> ABOUT THIS TASK: Nothing but a number is wanted: the count of lines in the records below that include "agent".

> INFORMATION SHOWN:

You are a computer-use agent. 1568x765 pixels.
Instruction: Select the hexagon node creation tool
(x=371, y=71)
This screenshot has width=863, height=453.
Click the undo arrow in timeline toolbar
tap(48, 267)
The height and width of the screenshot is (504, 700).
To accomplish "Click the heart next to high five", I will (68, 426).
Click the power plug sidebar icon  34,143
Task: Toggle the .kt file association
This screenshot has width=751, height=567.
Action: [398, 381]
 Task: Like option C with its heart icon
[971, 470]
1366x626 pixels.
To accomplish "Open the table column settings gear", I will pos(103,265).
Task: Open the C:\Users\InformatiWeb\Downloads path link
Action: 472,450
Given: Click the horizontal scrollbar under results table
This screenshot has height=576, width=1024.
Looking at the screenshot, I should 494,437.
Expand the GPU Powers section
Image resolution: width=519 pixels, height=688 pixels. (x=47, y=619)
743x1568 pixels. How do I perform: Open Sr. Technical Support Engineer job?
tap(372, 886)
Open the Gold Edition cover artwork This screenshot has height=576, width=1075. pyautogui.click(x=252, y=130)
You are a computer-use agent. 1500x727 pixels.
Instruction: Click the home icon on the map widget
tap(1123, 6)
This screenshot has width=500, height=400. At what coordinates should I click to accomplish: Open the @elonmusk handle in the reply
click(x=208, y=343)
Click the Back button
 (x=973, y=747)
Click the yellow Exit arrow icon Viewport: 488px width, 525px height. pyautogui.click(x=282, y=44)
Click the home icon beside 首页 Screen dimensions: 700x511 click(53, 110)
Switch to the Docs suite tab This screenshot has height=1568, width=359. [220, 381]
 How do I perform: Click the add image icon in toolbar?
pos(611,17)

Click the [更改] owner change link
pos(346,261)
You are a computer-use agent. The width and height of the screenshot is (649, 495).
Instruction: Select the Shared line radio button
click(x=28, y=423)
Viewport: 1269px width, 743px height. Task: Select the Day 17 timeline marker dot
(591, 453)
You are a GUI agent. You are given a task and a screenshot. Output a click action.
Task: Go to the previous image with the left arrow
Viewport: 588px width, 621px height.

> ANSWER: 4